Uccisa a 8 mesi, condanna confermata per i genitori: il padre non voleva figlie femmine

La Corte d’Assise d’Appello di Salerno ha confermato la sentenza di primo grado condannando all’ergastolo Giuseppe Passariello e a 24 anni Immacolata Conti, genitori della piccola Jolanda uccisa, a soli 8 mesi, nella notte tra il 21 e il 22 giugno 2019 a Sant’Egidio del Monte Albino.
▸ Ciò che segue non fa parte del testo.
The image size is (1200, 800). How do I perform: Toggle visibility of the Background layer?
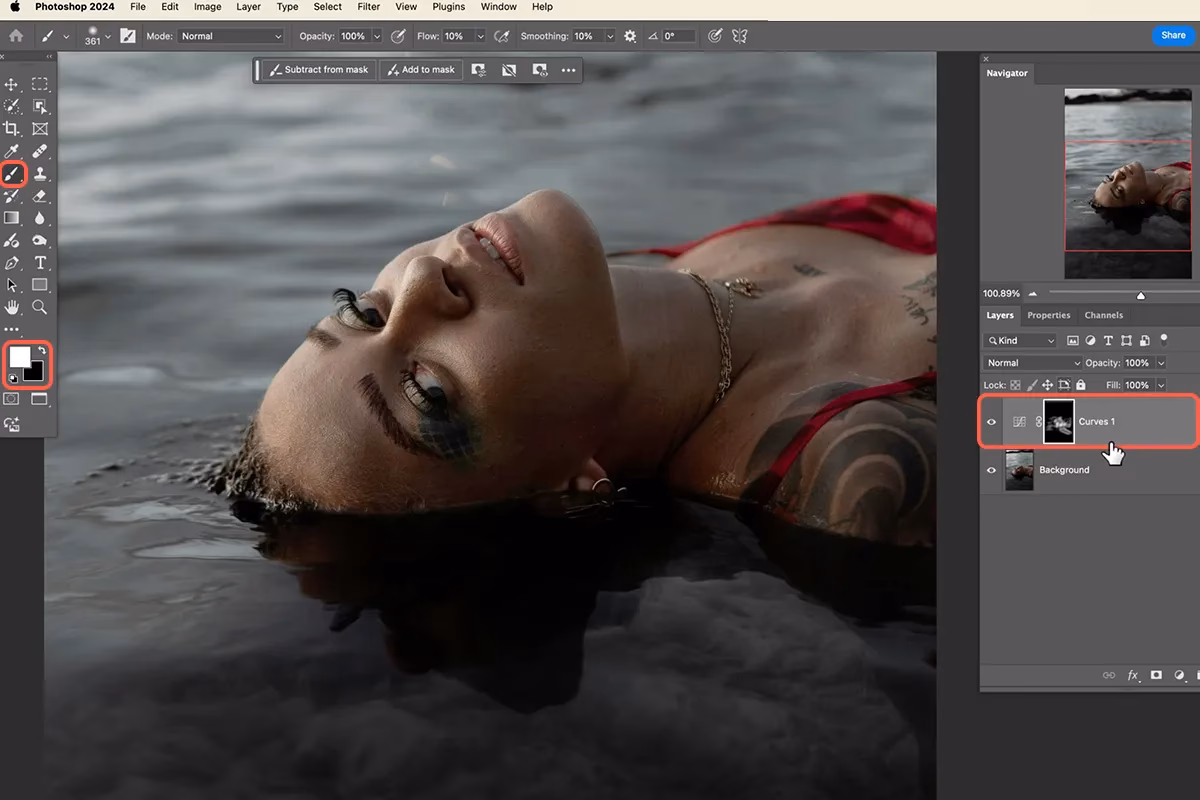pos(992,470)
A renderlo noto è ‘Il Mattino’.

Confermata la sentenza per i genitori di Jolanda, la bimba di 8 mesi uccisa

Anche in secondo grado i giudici hanno ritenuto colpevoli entrambi i genitori per i reati di omicidio volontario e maltrattamenti. Stando ai risultati dell’autopsia, eseguita a seguito del decesso della bambina, Jolanda perse la vita per un’asfissia meccanica violenta: fu soffocata probabilmente a mani nude e non attraverso l’uso di un cuscino come ipotizzato inizialmente.
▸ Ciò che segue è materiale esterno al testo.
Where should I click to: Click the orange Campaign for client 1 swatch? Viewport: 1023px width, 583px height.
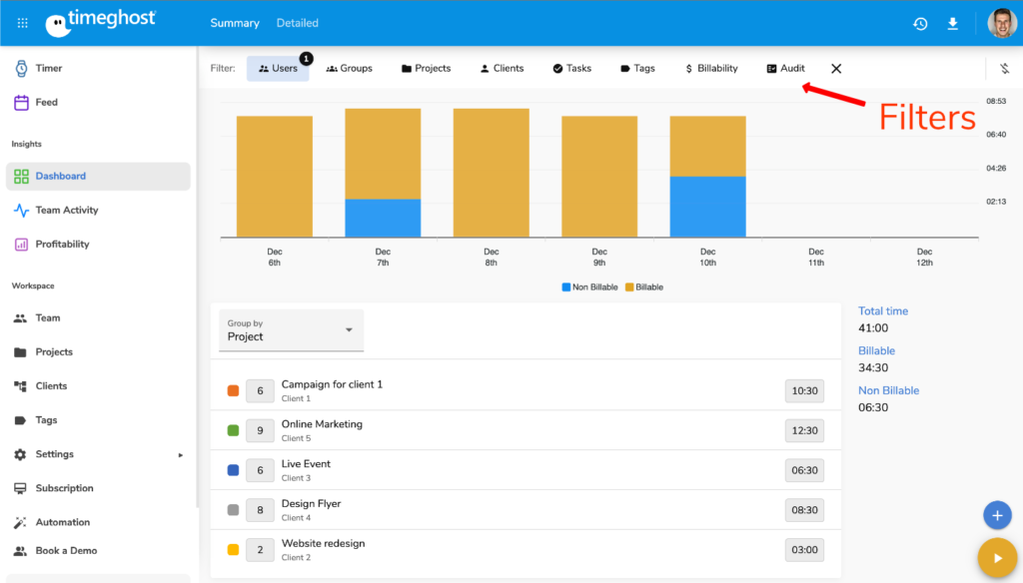tap(233, 390)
Fu un’amica della madre a chiamare il 118 dopo aver appreso che la piccola aveva smesso di respirare. All’arrivo del 118 furono notati bruciature sui piedi, ferite e lividi sul corpo che, secondo i periti, sarebbero stati segni di un maltrattamento che andava avanti da almeno 15 giorni.

Durante l’interrogatorio la madre accusò il marito di accudire la bambina con metodi troppo rudi per la sua tenera età. Dal suo canto la donna aggiunse di non essersi mai rivolta ad un medico per far visitare la figlia per timore di ritorsioni in quanto il marito glielo avrebbe impedito con violenza. Più volte, inoltre, è emerso che Passariello non avrebbe mai sopportato l’idea di avere una figlia femmina. Prima di Jolanda la coppia aveva avuto un maschio.